Nonlinear FXLMS algorithm for active noise control systems with saturation nonlinearity

In active noise control (ANC) applications, the saturation effect of the loudspeaker in the secondary path is considered as the most serious problem that could degrade performance of standard filtered-x least mean square (FXLMS) control algorithm. When the loudspeaker exhibits nonlinearities, the linear modeling approach fails to identify the secondary path accurately. In the literature, the nonlinear FXLMS (NLFXLMS) algorithm has been proposed to update the ANC controller with a block-oriented secondary path model. This model consists of nonlinear and linear filters whereby the nonlinear part which represents the saturation effect of the amplifier-loudspeaker system is modeled by a scaled error function (SEF).
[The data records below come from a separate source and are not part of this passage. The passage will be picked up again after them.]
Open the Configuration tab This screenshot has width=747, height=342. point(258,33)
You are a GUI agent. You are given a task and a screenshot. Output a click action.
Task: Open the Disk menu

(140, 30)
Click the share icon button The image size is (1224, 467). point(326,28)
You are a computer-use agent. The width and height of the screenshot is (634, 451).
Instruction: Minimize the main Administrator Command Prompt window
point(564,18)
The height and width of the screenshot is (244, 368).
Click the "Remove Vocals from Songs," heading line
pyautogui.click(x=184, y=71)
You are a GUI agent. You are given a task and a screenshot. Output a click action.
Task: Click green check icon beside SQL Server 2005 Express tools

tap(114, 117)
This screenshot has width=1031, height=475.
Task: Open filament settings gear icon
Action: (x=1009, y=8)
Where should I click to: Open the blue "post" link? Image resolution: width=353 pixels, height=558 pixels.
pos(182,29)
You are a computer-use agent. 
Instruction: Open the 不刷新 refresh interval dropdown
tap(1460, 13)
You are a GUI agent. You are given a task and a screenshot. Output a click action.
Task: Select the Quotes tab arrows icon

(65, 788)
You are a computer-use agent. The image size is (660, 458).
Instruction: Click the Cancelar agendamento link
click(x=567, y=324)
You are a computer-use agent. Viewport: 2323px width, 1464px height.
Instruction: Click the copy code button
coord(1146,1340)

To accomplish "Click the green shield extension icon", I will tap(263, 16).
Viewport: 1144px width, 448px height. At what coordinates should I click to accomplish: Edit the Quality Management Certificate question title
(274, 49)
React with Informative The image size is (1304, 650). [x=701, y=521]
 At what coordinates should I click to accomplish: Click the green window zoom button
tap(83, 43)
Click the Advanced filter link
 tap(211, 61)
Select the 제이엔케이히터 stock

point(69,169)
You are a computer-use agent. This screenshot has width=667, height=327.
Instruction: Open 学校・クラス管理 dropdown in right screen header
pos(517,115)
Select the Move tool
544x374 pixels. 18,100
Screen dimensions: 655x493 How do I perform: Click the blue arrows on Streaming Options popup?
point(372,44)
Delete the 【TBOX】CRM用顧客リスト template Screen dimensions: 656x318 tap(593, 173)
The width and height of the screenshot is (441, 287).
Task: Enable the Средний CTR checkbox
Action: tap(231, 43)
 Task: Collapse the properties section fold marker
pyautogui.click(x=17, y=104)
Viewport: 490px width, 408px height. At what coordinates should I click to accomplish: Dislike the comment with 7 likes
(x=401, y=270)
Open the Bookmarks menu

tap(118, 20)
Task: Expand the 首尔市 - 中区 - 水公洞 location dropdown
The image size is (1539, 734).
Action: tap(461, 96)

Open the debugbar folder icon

The NLFXLMS algorithm requires an exact copy of the linear and nonlinear models of the secondary path. However, NLFXLMS cannot be implemented in real time because the modeling of the SEF cannot be realized. In this paper, a new method to model the secondary path using the Hammerstein model structure and tangential hyperbolic function (THF) is proposed. The THF can represent the SEF to a certain degree of accuracy. Furthermore, the modeling of the THF can be realized using least mean square (LMS) algorithm and utilized in the NLFXLMS control scheme. Simulation results show that the performance of the THF-based NLFXLMS algorithm is comparable with the SEF-based NLFXLMS. (c) 2012 Institute of Electrical Engineers of Japan. Published by John Wiley & Sons, Inc.